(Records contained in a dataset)
+ + + + + + +

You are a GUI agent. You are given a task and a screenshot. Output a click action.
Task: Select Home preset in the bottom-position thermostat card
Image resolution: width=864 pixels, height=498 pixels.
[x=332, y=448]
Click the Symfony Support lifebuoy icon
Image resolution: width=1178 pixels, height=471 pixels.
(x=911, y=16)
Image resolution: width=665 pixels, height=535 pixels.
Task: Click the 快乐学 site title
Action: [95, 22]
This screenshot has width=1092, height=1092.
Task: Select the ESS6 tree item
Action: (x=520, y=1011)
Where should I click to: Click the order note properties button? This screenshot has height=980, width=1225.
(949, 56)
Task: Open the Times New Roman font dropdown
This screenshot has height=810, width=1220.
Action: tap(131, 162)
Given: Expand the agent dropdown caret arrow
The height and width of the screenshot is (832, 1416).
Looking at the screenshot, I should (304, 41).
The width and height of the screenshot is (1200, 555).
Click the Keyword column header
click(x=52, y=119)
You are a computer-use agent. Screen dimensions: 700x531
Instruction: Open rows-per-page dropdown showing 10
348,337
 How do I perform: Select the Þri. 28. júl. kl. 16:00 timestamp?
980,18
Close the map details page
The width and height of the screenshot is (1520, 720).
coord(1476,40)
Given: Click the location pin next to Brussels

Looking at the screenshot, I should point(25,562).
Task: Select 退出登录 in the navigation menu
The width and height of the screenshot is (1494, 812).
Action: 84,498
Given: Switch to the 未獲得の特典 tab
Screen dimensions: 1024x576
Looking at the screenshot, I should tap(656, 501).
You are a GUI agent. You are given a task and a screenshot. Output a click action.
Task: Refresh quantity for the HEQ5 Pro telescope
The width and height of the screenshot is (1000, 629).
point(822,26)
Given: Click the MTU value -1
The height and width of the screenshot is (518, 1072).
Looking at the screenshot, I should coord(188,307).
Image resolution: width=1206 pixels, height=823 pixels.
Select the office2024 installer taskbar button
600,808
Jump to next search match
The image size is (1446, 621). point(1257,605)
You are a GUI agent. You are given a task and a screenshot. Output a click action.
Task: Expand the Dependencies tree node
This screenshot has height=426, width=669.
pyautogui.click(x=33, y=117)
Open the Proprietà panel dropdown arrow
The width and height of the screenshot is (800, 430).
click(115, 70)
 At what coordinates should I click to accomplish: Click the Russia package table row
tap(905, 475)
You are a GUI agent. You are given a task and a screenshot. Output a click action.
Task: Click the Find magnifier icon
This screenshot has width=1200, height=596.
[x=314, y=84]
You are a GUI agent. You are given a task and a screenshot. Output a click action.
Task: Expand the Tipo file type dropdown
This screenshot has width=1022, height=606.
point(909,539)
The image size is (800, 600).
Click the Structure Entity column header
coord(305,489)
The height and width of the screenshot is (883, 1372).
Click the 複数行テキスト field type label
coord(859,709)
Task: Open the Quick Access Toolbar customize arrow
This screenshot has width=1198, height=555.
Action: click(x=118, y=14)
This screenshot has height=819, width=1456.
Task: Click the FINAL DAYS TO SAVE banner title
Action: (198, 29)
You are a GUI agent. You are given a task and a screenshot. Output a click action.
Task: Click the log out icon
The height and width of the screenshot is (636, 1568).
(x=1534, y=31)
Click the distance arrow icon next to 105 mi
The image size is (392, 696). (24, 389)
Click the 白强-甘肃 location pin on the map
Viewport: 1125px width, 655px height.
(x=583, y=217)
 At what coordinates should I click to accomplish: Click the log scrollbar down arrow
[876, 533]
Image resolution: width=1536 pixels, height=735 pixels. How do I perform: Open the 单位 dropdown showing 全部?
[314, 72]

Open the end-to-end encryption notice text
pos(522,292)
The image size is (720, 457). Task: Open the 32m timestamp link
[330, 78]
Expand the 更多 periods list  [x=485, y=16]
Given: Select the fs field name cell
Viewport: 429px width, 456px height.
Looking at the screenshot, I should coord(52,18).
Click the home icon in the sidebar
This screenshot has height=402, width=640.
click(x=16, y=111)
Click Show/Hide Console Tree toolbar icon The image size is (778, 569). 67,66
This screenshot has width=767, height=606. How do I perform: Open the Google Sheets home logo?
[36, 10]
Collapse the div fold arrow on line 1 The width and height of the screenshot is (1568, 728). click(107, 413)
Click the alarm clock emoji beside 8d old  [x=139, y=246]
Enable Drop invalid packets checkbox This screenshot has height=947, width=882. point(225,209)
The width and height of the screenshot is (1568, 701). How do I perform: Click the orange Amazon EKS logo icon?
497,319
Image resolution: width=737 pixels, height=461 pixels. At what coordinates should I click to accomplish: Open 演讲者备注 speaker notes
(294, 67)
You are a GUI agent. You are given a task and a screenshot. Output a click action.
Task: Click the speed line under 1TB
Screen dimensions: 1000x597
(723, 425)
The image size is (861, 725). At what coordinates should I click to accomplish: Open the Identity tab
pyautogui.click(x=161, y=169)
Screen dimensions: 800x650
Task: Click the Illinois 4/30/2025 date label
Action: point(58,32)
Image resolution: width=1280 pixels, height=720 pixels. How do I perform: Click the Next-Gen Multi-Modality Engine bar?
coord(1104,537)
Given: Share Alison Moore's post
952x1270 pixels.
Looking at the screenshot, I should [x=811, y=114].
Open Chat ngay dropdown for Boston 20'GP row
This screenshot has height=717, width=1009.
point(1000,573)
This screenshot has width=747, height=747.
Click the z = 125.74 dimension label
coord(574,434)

+ + + + + + +

What is expected - The data given above must be transcribed exactly and completely.

Result of this task -
You are a GUI agent. You are given a task and a screenshot. Output a click action.
Task: Select Home preset in the bottom-position thermostat card
Image resolution: width=864 pixels, height=498 pixels.
[x=332, y=448]
Click the Symfony Support lifebuoy icon
Image resolution: width=1178 pixels, height=471 pixels.
(x=911, y=16)
Image resolution: width=665 pixels, height=535 pixels.
Task: Click the 快乐学 site title
Action: [95, 22]
This screenshot has width=1092, height=1092.
Task: Select the ESS6 tree item
Action: (x=520, y=1011)
Where should I click to: Click the order note properties button? This screenshot has height=980, width=1225.
(949, 56)
Task: Open the Times New Roman font dropdown
This screenshot has height=810, width=1220.
Action: tap(131, 162)
Given: Expand the agent dropdown caret arrow
The height and width of the screenshot is (832, 1416).
Looking at the screenshot, I should (304, 41).
The width and height of the screenshot is (1200, 555).
Click the Keyword column header
click(x=52, y=119)
You are a computer-use agent. Screen dimensions: 700x531
Instruction: Open rows-per-page dropdown showing 10
348,337
 How do I perform: Select the Þri. 28. júl. kl. 16:00 timestamp?
980,18
Close the map details page
The width and height of the screenshot is (1520, 720).
coord(1476,40)
Given: Click the location pin next to Brussels

Looking at the screenshot, I should point(25,562).
Task: Select 退出登录 in the navigation menu
The width and height of the screenshot is (1494, 812).
Action: 84,498
Given: Switch to the 未獲得の特典 tab
Screen dimensions: 1024x576
Looking at the screenshot, I should tap(656, 501).
You are a GUI agent. You are given a task and a screenshot. Output a click action.
Task: Refresh quantity for the HEQ5 Pro telescope
The width and height of the screenshot is (1000, 629).
point(822,26)
Given: Click the MTU value -1
The height and width of the screenshot is (518, 1072).
Looking at the screenshot, I should coord(188,307).
Image resolution: width=1206 pixels, height=823 pixels.
Select the office2024 installer taskbar button
600,808
Jump to next search match
The image size is (1446, 621). point(1257,605)
You are a GUI agent. You are given a task and a screenshot. Output a click action.
Task: Expand the Dependencies tree node
This screenshot has height=426, width=669.
pyautogui.click(x=33, y=117)
Open the Proprietà panel dropdown arrow
The width and height of the screenshot is (800, 430).
click(115, 70)
 At what coordinates should I click to accomplish: Click the Russia package table row
tap(905, 475)
You are a GUI agent. You are given a task and a screenshot. Output a click action.
Task: Click the Find magnifier icon
This screenshot has width=1200, height=596.
[x=314, y=84]
You are a GUI agent. You are given a task and a screenshot. Output a click action.
Task: Expand the Tipo file type dropdown
This screenshot has width=1022, height=606.
point(909,539)
The image size is (800, 600).
Click the Structure Entity column header
coord(305,489)
The height and width of the screenshot is (883, 1372).
Click the 複数行テキスト field type label
coord(859,709)
Task: Open the Quick Access Toolbar customize arrow
This screenshot has width=1198, height=555.
Action: click(x=118, y=14)
This screenshot has height=819, width=1456.
Task: Click the FINAL DAYS TO SAVE banner title
Action: (198, 29)
You are a GUI agent. You are given a task and a screenshot. Output a click action.
Task: Click the log out icon
The height and width of the screenshot is (636, 1568).
(x=1534, y=31)
Click the distance arrow icon next to 105 mi
The image size is (392, 696). (24, 389)
Click the 白强-甘肃 location pin on the map
Viewport: 1125px width, 655px height.
(x=583, y=217)
 At what coordinates should I click to accomplish: Click the log scrollbar down arrow
[876, 533]
Image resolution: width=1536 pixels, height=735 pixels. How do I perform: Open the 单位 dropdown showing 全部?
[314, 72]

Open the end-to-end encryption notice text
pos(522,292)
The image size is (720, 457). Task: Open the 32m timestamp link
[330, 78]
Expand the 更多 periods list  [x=485, y=16]
Given: Select the fs field name cell
Viewport: 429px width, 456px height.
Looking at the screenshot, I should coord(52,18).
Click the home icon in the sidebar
This screenshot has height=402, width=640.
click(x=16, y=111)
Click Show/Hide Console Tree toolbar icon The image size is (778, 569). 67,66
This screenshot has width=767, height=606. How do I perform: Open the Google Sheets home logo?
[36, 10]
Collapse the div fold arrow on line 1 The width and height of the screenshot is (1568, 728). click(107, 413)
Click the alarm clock emoji beside 8d old  [x=139, y=246]
Enable Drop invalid packets checkbox This screenshot has height=947, width=882. point(225,209)
The width and height of the screenshot is (1568, 701). How do I perform: Click the orange Amazon EKS logo icon?
497,319
Image resolution: width=737 pixels, height=461 pixels. At what coordinates should I click to accomplish: Open 演讲者备注 speaker notes
(294, 67)
You are a GUI agent. You are given a task and a screenshot. Output a click action.
Task: Click the speed line under 1TB
Screen dimensions: 1000x597
(723, 425)
The image size is (861, 725). At what coordinates should I click to accomplish: Open the Identity tab
pyautogui.click(x=161, y=169)
Screen dimensions: 800x650
Task: Click the Illinois 4/30/2025 date label
Action: point(58,32)
Image resolution: width=1280 pixels, height=720 pixels. How do I perform: Click the Next-Gen Multi-Modality Engine bar?
coord(1104,537)
Given: Share Alison Moore's post
952x1270 pixels.
Looking at the screenshot, I should [x=811, y=114].
Open Chat ngay dropdown for Boston 20'GP row
This screenshot has height=717, width=1009.
point(1000,573)
This screenshot has width=747, height=747.
Click the z = 125.74 dimension label
coord(574,434)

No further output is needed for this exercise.